### Task brief
Below are the records; repeat them in full, exactly.

### Available records
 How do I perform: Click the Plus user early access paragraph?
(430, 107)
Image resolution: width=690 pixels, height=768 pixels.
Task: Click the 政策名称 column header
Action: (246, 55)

### Answer box
 How do I perform: Click the Plus user early access paragraph?
(430, 107)
Image resolution: width=690 pixels, height=768 pixels.
Task: Click the 政策名称 column header
Action: (246, 55)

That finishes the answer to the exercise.